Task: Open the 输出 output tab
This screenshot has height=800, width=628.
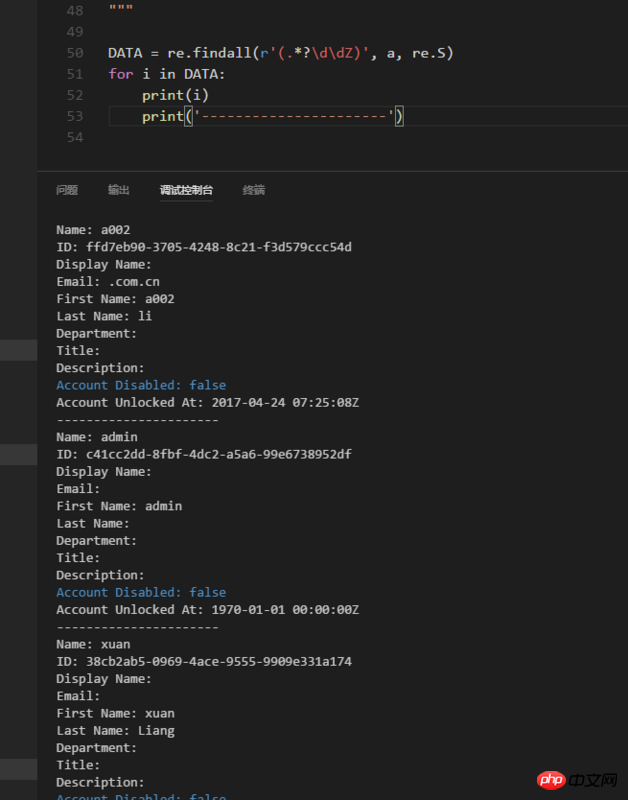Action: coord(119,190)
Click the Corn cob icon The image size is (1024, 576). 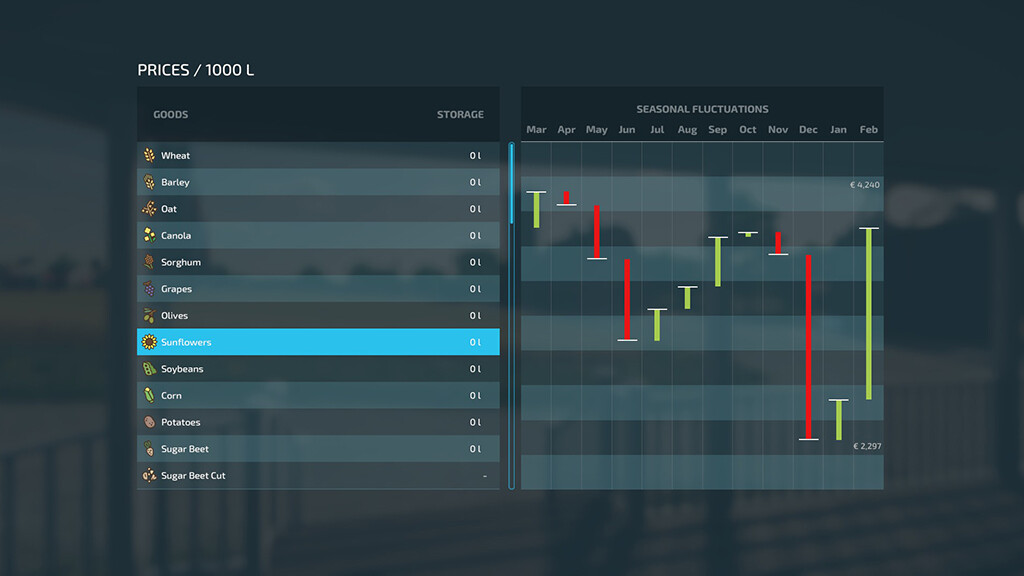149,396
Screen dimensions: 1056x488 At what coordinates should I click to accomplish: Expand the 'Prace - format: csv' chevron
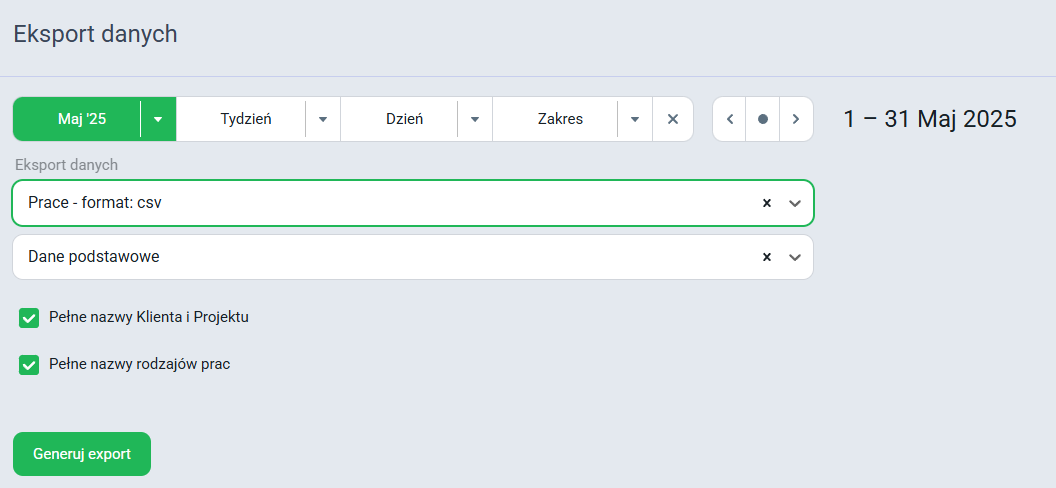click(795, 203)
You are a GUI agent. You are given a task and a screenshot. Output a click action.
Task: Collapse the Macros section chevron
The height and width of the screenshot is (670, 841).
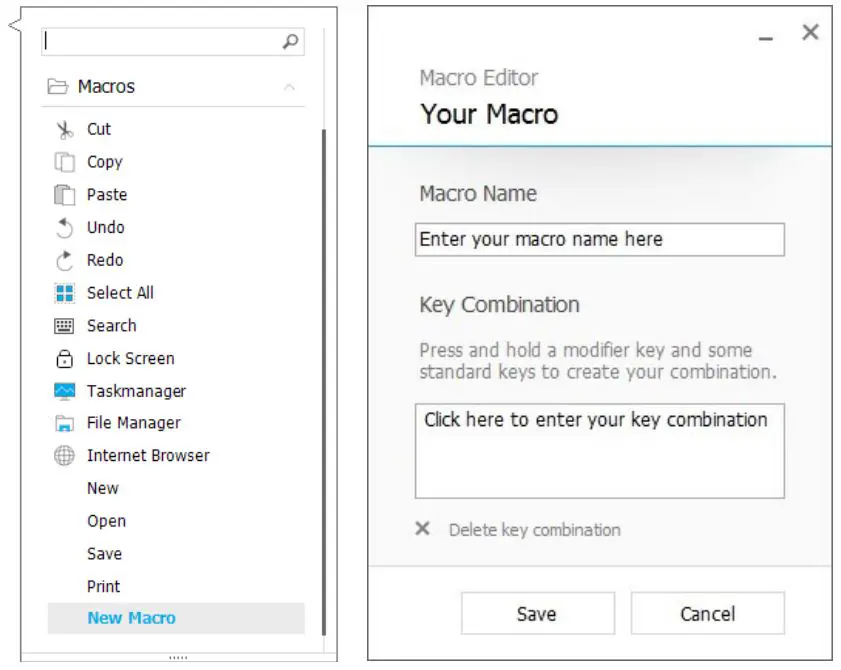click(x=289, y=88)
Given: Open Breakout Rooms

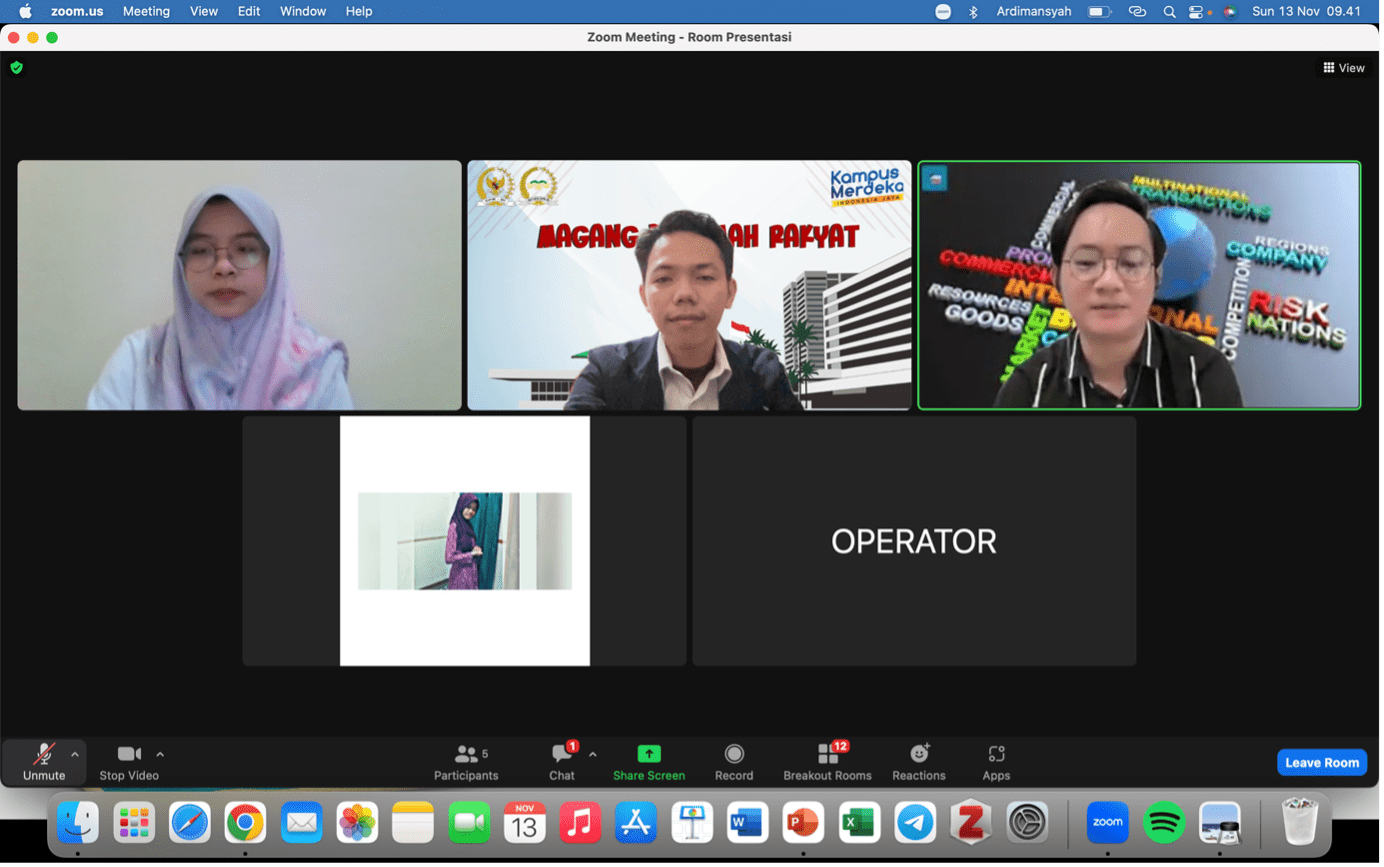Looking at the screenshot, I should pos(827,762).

__________________________________________________

### [DIRECTION]
Gather every line of the records that contains the string "width", and copy each one.

### [SOLUTION]
This screenshot has height=800, width=628.
The height and width of the screenshot is (670, 841).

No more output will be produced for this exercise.